• [Task objective]: Write out everything in the records below from the line that contains "is (519, 779)." down to the line that contains "browser-toolbar: 127.0.0.1:8000/login is", with both of those lines included. Leave the pictures out of your answer.

• [Data provided]:
——————————
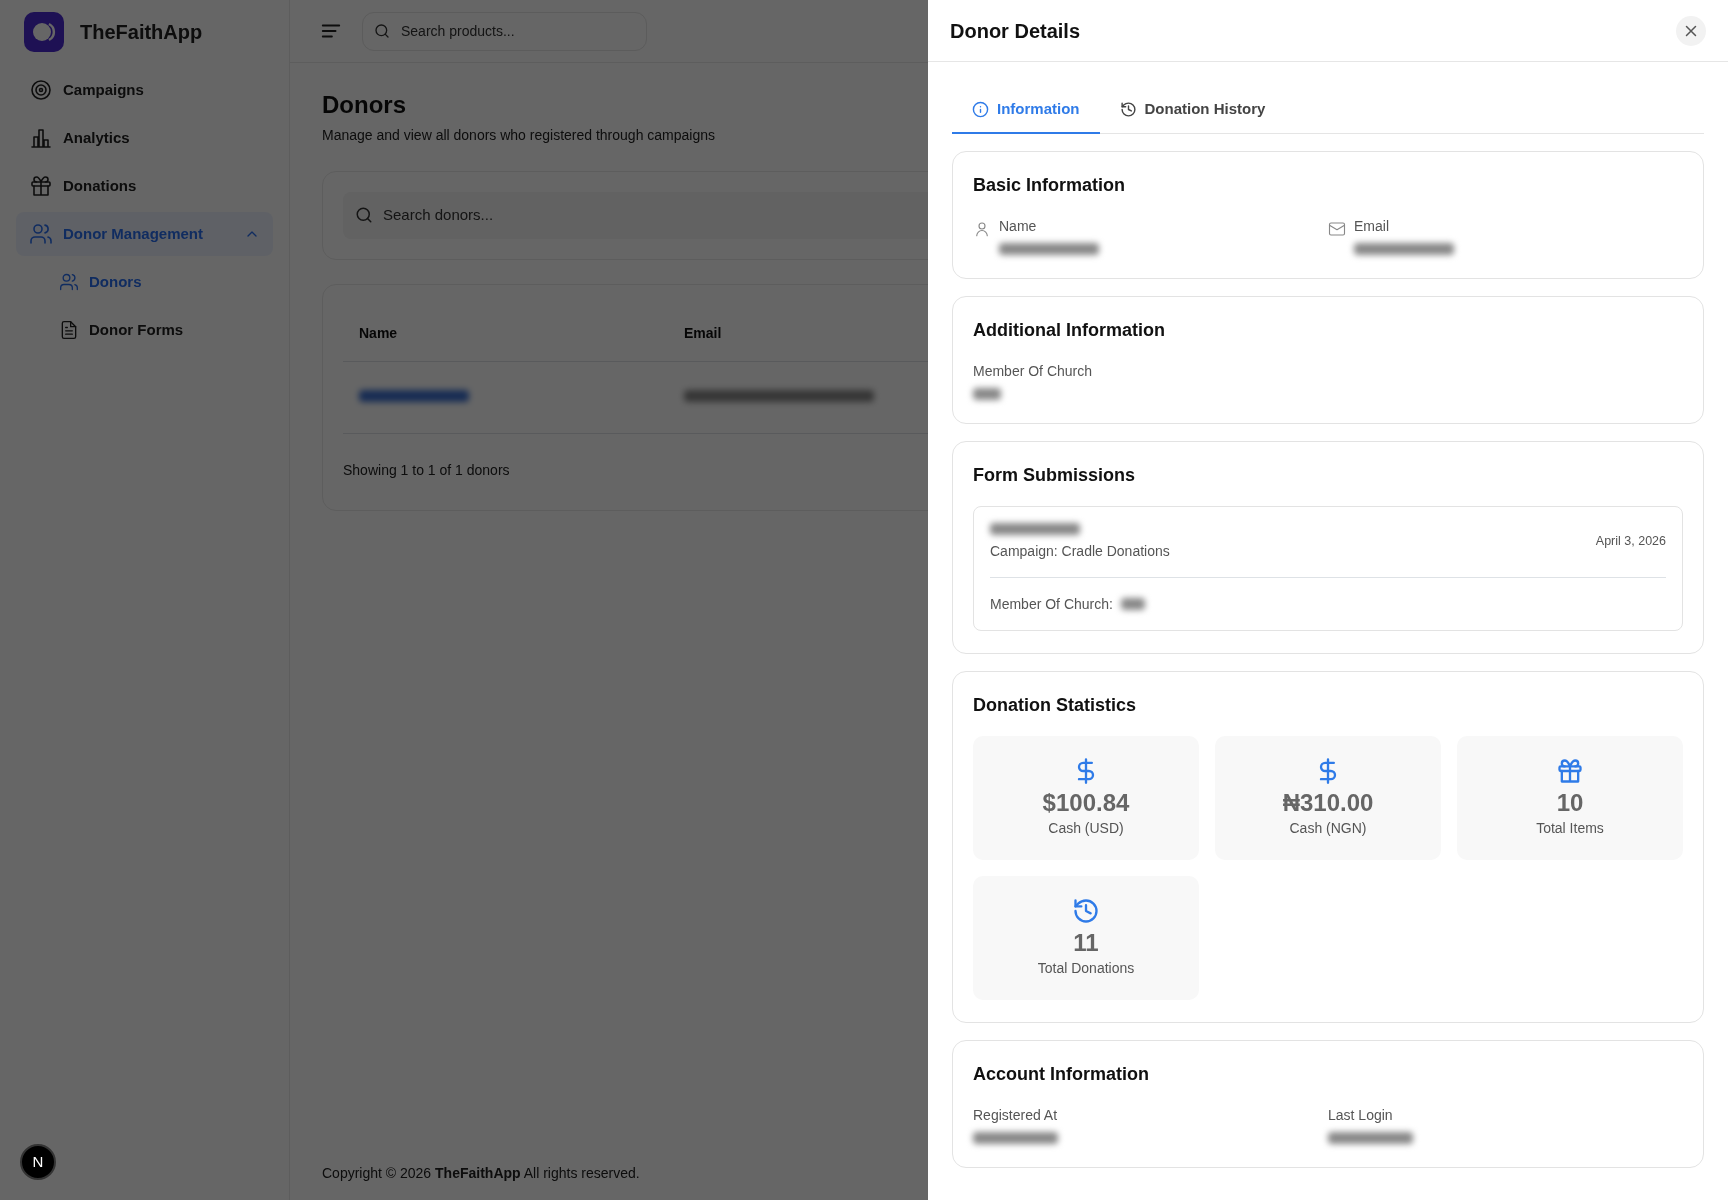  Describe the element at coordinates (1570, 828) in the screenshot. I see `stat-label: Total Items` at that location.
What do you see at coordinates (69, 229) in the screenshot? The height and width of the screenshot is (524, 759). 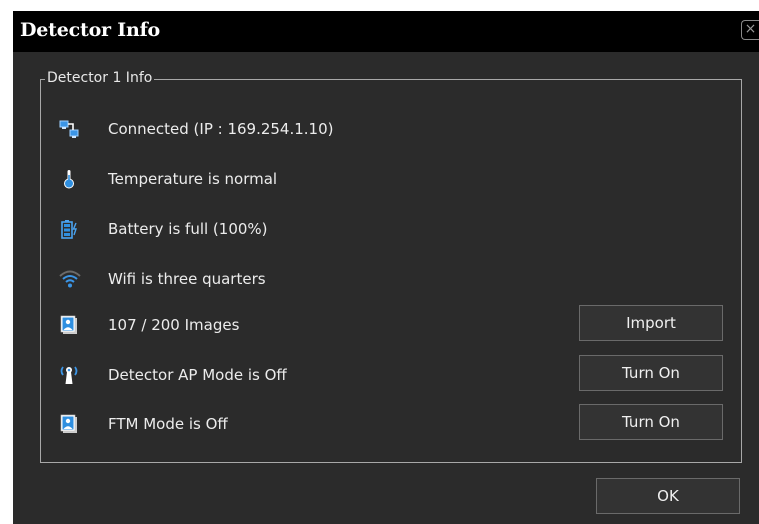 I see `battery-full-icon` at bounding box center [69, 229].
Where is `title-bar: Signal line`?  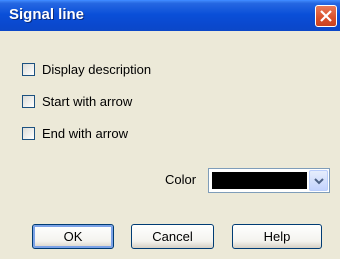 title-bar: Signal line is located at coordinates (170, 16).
——————————
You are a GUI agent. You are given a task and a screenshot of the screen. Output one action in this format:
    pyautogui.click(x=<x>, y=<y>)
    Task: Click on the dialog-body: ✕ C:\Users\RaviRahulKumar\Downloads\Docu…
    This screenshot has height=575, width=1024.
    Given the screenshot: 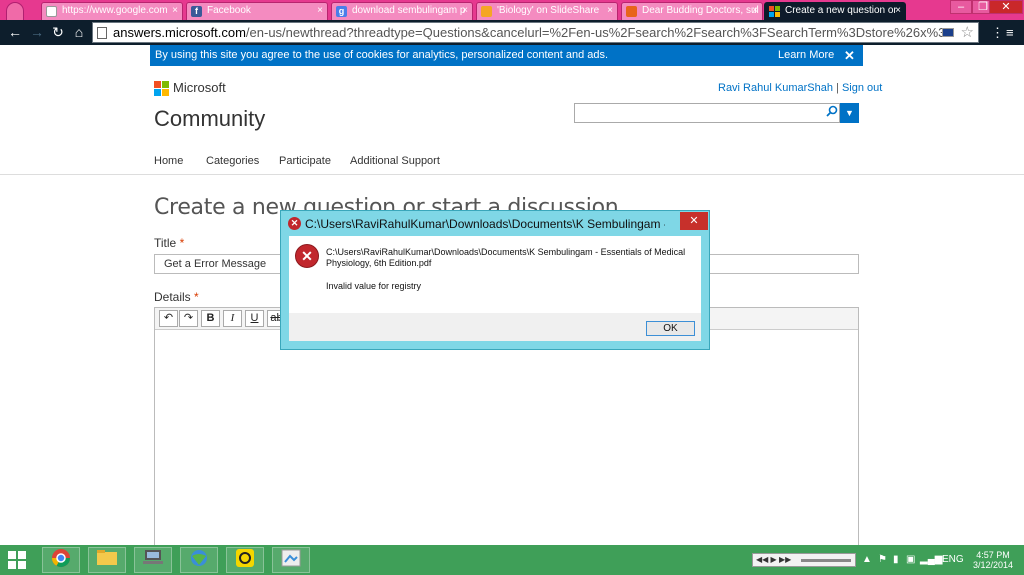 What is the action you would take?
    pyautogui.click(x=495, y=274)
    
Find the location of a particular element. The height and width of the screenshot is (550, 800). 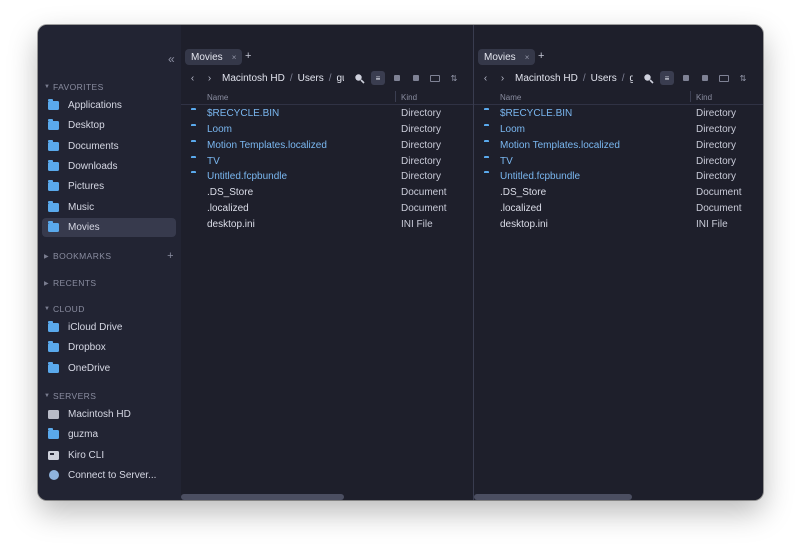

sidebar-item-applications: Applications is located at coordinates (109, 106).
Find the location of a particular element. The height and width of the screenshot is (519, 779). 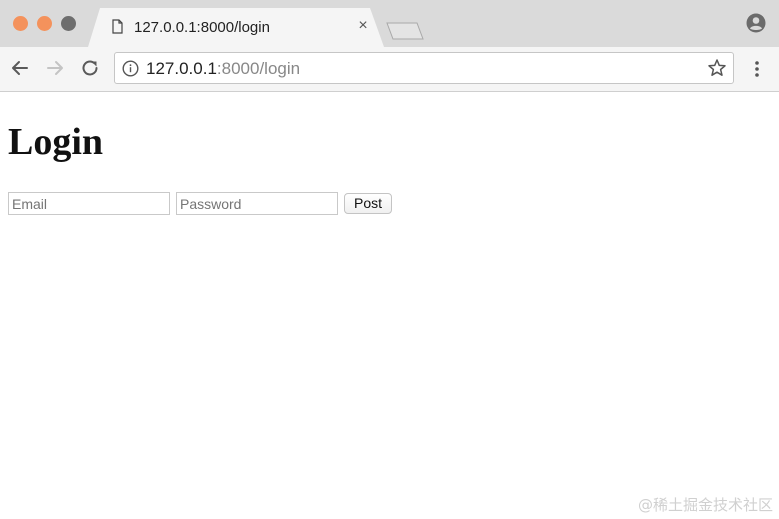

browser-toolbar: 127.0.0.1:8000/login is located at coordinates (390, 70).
——————————
• [Result of the exercise]:
Find the location of a particular element. The height and width of the screenshot is (519, 779). 

browser-toolbar: 127.0.0.1:8000/login is located at coordinates (390, 70).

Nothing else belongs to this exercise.